Excerpt =

^^^^

Divorce yourself from the lack of character and the performance is impressive – the Ibiza has little trouble glueing itself to the other two – but the chassis isn’t sharp or incisive enough to make you want to push it beyond some settling understeer. The ride is supple enough and works well on our lumpen B-roads, but there’s little emotional or sensory connection.
Considering it has to pull some gargantuan gearing, the engine does a decent job, but when third gear will take you to three figures, any thoughts of scratching down your favourite road in a flurry of gearshifts are snuffed out in favour of staying in third or fourth and flexing the Ibiza’s strong mid-range muscle. It’s a swift, sure-footed hatch, but one that fails to tickle your adrenal gland or quicken the pulse.
Subscribe to evo magazine
And so to the Fiesta, which is immediately impressive. Everything feels right. You don’t have to adapt to any annoying quirks, the driving position feels spot-on, visibility is great. The Sony infotainment system is notoriously hopeless, but the comfortable, supportive Recaro seats and the driver-focused wraparound nature of the dash create an immersive feeling from the off.

^^^^

[Recorded data]
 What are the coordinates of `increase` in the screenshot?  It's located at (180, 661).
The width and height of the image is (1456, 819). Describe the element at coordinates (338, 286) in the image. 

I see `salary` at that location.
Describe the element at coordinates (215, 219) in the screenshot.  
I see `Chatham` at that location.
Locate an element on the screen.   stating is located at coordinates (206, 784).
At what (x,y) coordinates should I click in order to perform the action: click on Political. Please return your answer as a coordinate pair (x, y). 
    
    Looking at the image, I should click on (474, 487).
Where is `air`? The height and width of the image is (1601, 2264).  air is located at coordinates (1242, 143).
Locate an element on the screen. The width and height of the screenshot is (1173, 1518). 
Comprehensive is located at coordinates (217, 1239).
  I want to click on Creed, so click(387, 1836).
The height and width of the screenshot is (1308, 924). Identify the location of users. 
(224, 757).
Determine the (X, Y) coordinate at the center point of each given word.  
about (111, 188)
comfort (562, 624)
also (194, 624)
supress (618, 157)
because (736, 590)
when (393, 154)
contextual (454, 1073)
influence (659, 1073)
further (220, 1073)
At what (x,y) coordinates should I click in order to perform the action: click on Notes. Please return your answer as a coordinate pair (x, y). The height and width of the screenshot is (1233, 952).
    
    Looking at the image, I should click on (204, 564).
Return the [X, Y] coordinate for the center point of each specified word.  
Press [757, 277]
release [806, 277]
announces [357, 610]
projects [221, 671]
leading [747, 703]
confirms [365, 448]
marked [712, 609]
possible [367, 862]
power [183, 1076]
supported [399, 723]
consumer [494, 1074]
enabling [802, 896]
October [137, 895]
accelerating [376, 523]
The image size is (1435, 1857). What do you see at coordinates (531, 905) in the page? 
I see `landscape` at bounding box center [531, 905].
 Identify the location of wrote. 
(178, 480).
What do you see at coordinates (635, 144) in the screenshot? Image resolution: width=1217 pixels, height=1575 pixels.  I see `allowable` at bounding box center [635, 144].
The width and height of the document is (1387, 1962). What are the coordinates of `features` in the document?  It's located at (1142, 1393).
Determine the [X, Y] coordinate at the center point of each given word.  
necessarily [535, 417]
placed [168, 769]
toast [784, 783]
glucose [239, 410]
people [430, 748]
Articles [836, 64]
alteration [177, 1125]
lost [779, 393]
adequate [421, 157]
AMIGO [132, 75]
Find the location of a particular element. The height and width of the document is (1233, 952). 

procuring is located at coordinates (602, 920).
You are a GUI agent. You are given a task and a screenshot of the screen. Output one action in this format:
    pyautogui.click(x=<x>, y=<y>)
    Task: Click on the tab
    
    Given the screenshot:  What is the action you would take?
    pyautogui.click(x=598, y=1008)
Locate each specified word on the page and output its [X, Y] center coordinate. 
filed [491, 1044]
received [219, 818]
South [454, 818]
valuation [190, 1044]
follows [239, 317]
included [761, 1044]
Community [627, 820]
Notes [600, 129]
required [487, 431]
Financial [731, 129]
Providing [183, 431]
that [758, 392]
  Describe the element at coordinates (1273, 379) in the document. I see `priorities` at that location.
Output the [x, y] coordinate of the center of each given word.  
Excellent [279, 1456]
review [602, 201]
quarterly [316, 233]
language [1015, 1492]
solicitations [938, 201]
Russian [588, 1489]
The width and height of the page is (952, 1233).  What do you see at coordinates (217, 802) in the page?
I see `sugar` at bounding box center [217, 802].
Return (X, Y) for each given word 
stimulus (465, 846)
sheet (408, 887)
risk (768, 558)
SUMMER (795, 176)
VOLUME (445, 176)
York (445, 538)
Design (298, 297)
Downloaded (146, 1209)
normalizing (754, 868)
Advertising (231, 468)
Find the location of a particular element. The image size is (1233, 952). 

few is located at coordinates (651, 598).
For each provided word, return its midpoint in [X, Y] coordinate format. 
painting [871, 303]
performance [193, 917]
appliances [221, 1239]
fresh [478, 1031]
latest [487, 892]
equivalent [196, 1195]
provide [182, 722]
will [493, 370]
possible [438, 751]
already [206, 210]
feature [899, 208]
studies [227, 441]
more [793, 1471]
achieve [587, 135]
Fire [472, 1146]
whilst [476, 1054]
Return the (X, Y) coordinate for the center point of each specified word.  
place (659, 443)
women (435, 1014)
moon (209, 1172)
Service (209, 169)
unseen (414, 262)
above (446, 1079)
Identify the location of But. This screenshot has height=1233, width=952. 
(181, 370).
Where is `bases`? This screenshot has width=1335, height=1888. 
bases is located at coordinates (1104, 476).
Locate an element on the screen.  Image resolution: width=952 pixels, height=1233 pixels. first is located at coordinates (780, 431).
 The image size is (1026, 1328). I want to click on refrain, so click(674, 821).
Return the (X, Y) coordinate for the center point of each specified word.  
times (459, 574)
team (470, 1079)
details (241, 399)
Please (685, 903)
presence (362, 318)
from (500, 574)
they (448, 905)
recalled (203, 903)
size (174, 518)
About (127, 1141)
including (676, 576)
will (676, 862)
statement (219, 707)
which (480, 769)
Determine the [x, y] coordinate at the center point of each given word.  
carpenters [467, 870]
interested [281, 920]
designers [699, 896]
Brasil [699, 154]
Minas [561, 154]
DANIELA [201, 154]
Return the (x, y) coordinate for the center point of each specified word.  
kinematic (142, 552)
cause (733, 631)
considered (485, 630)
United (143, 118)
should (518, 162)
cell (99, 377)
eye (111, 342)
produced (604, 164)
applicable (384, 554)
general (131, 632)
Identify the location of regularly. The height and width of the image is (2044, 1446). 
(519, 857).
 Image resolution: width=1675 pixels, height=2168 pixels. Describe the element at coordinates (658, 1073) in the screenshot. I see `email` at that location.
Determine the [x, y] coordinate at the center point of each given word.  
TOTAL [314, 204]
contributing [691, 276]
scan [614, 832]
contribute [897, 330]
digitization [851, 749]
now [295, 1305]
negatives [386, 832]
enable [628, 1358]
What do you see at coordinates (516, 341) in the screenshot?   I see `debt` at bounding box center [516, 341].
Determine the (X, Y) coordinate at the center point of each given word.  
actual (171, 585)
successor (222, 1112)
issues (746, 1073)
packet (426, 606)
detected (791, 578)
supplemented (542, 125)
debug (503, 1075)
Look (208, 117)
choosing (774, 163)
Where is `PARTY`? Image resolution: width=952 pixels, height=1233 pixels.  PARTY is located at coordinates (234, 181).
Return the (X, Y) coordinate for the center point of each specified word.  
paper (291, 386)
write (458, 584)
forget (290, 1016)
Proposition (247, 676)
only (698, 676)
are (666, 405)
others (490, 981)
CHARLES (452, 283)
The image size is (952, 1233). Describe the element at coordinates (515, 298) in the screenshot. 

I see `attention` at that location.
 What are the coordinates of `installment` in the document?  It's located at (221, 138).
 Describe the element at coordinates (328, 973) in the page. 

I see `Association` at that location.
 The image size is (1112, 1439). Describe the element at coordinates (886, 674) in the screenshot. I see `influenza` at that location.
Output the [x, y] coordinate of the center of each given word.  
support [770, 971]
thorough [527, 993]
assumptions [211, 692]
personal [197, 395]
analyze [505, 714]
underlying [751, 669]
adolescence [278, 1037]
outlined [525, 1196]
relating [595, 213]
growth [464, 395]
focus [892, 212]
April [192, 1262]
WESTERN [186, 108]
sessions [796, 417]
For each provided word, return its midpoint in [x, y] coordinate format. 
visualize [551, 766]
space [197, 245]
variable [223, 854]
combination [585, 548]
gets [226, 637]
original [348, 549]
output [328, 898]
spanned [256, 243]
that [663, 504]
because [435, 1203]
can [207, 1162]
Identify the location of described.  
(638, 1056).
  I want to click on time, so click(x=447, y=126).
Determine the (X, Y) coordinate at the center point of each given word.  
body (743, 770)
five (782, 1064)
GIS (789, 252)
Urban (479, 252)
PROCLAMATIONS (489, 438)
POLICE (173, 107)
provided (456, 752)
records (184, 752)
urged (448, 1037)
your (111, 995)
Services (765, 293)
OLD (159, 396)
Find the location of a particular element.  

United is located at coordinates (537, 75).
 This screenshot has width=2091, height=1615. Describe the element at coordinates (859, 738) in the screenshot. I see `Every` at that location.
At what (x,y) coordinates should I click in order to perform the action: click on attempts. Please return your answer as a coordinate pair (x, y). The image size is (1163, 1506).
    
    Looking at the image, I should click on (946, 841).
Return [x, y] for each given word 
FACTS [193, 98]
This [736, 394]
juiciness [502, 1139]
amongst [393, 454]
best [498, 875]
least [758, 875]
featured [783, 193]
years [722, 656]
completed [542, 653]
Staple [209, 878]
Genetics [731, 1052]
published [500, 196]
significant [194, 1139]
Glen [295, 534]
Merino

^^^^

Your assignment = Revise the car review from "Divorce yourself from" up to and including "or sensory connection.", with "supple" replaced by "compliant".

The completed task =
Divorce yourself from the lack of character and the performance is impressive – the Ibiza has little trouble glueing itself to the other two – but the chassis isn’t sharp or incisive enough to make you want to push it beyond some settling understeer. The ride is compliant enough and works well on our lumpen B-roads, but there’s little emotional or sensory connection.